Her solicitor then brought her home at around 4 p.m..
But she went out again almost immediately and came back home a few minutes before her curfew started.
She had a bath, something to eat and stayed in her room until the Soteria people turned up just after ten.
They fitted her tag, and she went back upstairs to her room. ’
‘Did she have any visitors? Had there been any trouble?’
‘No one knew she’d been bailed here. We moved into this house after the first trial, and we keep ourselves to ourselves. We didn’t go around broadcasting that we were the parents of Sian Fox-Carnell who was in prison for killing her patients, for trying to kill a kid.’
Keith took hold of Linda’s hand as she looked at him expectantly. ‘Wrongly convicted of course,’ he added.
Henley looked across at Ramouter, wondering if the same thought had also crossed his mind, that Keith hadn’t answered the question: had there been any trouble?
‘Keith, why have you got the blinds and curtains closed?’ Ramouter asked.
‘No one was supposed to know that Sian was here,’ Keith said.
He stood up and rubbed the base of his back.
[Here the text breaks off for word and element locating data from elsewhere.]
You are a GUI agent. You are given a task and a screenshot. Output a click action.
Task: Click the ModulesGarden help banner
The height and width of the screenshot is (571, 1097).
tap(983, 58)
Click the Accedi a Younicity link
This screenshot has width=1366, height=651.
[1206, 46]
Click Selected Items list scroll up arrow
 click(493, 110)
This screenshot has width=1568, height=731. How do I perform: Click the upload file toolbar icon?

‘We told no one. We didn’t even tell Charlie that she’d been bailed here in case he stopped us seeing the grandkids.
’ Keith sat back down, and lowered his voice, as though he was worried that someone was listening.
‘But on Tuesday morning, I came downstairs to put the coffee on, but I didn’t even make it to the kitchen because there was a smell in the air. I could smell it as soon as I stepped out of the bedroom.’
‘What was the smell?’
‘It smelt like shit and when I turned on the hallway light, I could see it.’ Keith wrinkled his nose as though the smell was still in the room. ‘And it wasn’t dog shit either. It was disgusting.’
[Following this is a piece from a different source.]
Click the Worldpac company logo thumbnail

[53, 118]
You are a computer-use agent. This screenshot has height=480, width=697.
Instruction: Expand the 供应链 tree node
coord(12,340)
‘Has anything like that ever happened before?’
Keith shook his head. ‘Never. Not even when we had Sandy, our dog. She knew that she had to do her business outside. It was revolting. I cleaned it up as best as I could. Washed the door down, threw the door mat out. Bleached out the entire hallway. Of course, I had to explain to Linda why the entire downstairs stank of Domestos and why I had to go and buy a new doormat.’
‘Did you tell Sian what had happened?’ asked Henley. ‘To warn her? Did she say anything about the smell of bleach?’
Keith shook his head. ‘I was going to tell her, but she was angry and out the door as soon as the clock struck seven. She didn’t look back,’ Keith said sadly.
‘But that wasn’t all.’ He took a deep breath.
‘On Wednesday morning, something else happened. I saw drops of red paint on the floor outside the front door. I thought it was blood at first, but then I stepped back and looked at the door and there was paint everywhere and all our plants had been destroyed.’
‘Do you have any idea who might have done it?’ Henley asked. ‘The damage I mean.’
‘Ain’t got a clue. But whoever it was knew that Sian was staying here. Which doesn’t make sense because no one was supposed to know.’ Keith pulled out his phone and handed it to Henley.
Henley felt the breath constrict in her throat at the photo on Keith’s phone: an image painted on the front window. A noose.